### [PROBLEMS TO SOLVE]
• A. Decide whether each statement agrees with the coconut palm sugar text below. Answer yes or no for each, and quote the exact words from the text that decide it.
(i) Cane sugar is harvested once a year, while coconut palm sugar is harvested daily.
(ii) SweetTree's cold-processed liquid nectar is golden brown.
(iii) Agave is mostly grown on plantations as a single crop.
• B. Reproduce the passage of the coconut palm sugar text below, starting with "Absolutely not! Sweet" and going on through "than cane sugar?".

### [TEXT EXCERPT]

------------

You state that coconut palm sugar as probably "the most sustainable sweetener in the world". Can you explain?Coconut palm sugar is produced from Coco Nucifera, the green coconut tree. Palm trees are believed to be the oldest flowering tree on the planet and have had millions of years to adapt and perfect it's existence in the place it prefers to live; the tropics. If you've ever been to the tropics, you know that coconut trees are extremely prolific and coconuts are always being produced. They live in the rainforest and on sandy beaches of deserted islands; seems they can grow pretty much anywhere. So, here is one key point on the sustainability of the coconut tree – it grows almost anywhere in the tropics and requires very little care, if any.
Because the coconut palm sugar is produced from the nectar that feeds the coconuts production and if coconuts are always being produced from the tree, this means the nectar is always flowing. It is said that coconut palm sugar is 50% - 75% more productive than cane sugar per hectare because of this. Cane sugar is an annual crop, whereas coconut palm sugar has daily harvesting, every day of the year.
Some other key sustainability points:
- Coconut trees are soil builders
- Coconut trees help prevent erosion
- Coconut trees can provide multiple items for life; timber for building, the leaves used as roofing, coconuts as food, coconut water as beverage, coconut husk for fuel and coconut nectar as a sugar.
I've seen other coconut palm sugar's claim they are "raw". Is your product "raw"?
Big Tree Farms granulated Coconut Palm nectar is NOT Cold-Processed following the publically created and adhered to definition of RAW (e.g. product being processed at a temperature below 118?F at all times). In fact, it is their opinion that it is physically impossible to create a RAW (under 118°F) granulated coconut sugar because of the necessary evaporation and crystallization that must occur. Although, they do produce a cold-processed liquid nectar, which took them over 18 months to develop the technology to create it.
A good and extremely simple process to test whether a company's coconut sugar is Raw/Cold-Processed is to look at the color and taste the flavor. Coconut Sugars that are golden brown to brown in color, are that color because of caramelization. Caramelization is the process of sugars beginning to pyrolize (or burn) due to the presence of heat. It creates a golden brown color and a delicious flavor. In fact, sugars that are not caramelized have much less flavor and tend to just be sweet. SweetTree's cold-processed liquid nectar is a very light pearly white color, because the sugars in the nectar did not caramelize from heat.
Is your coconut palm sugar mixed with cane sugar or anything other additive?
Absolutely not! Sweet Tree's coconut palm sugar and nectar are 100% pure organic coconut palm nectar. Because their product is certified organic, their ingredients and processing is transparent to their certifying agency and therefore any claim they make about ingredients is fully traceable and transparent.
Why is your price for Coconut Sugar higher than cane sugar?
The simple answer to this is that Coconut Palm Sugar is NOT cane derived and therefore can't really be compared to cane sugar on price. It is not a commodity, like cane sugar, but rather an alternative sweetener. Coconut sugar is extremely labor intensive and relies on the labor input of coconut palm climbers. So unfortunately cane to coconut, in terms of price, is not a valid comparison. It's like comparing a BMW to a Ford Escort. Both are cars that get the job done, yet are of different sources, offering different qualities for the end user.
Coconut Palm Sugar pricing is more in line with Agave sweeteners although interestingly enough, Agave is not as labor intensive, is mostly grown on a plantation in mono-cropped fashion and its prices are held high due to cross-over demand from the tequila/mezcal industry in Mexico.

------------

### [DATA SEGMENT]
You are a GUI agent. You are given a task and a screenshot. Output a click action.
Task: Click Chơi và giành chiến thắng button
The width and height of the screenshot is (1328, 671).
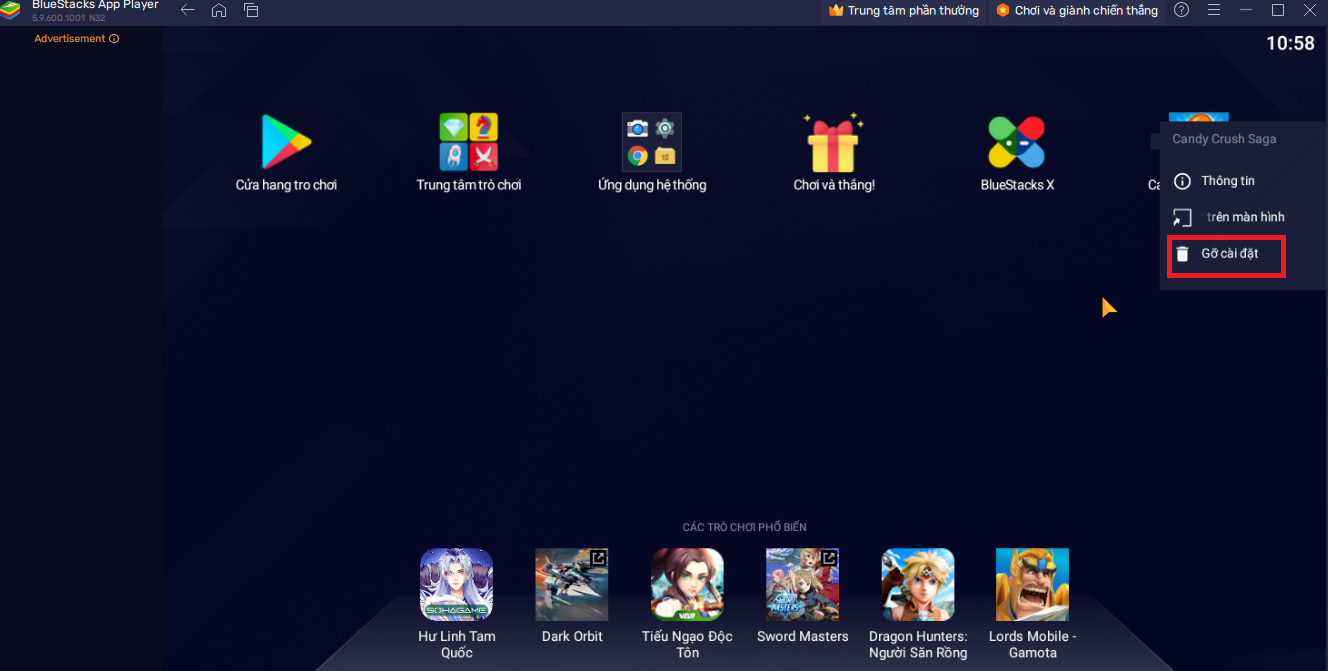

------------

### [TASK-BY-TASK SOLUTIONS]
• A.
(i) Yes: "Cane sugar is an annual crop, whereas coconut palm sugar has daily harvesting, every day of the year."
(ii) No: "SweetTree's cold-processed liquid nectar is a very light pearly white color, because the sugars in the nectar did not caramelize from heat."
(iii) Yes: "is mostly grown on a plantation in mono-cropped fashion"

• B.
Absolutely not! Sweet Tree's coconut palm sugar and nectar are 100% pure organic coconut palm nectar. Because their product is certified organic, their ingredients and processing is transparent to their certifying agency and therefore any claim they make about ingredients is fully traceable and transparent.
Why is your price for Coconut Sugar higher than cane sugar?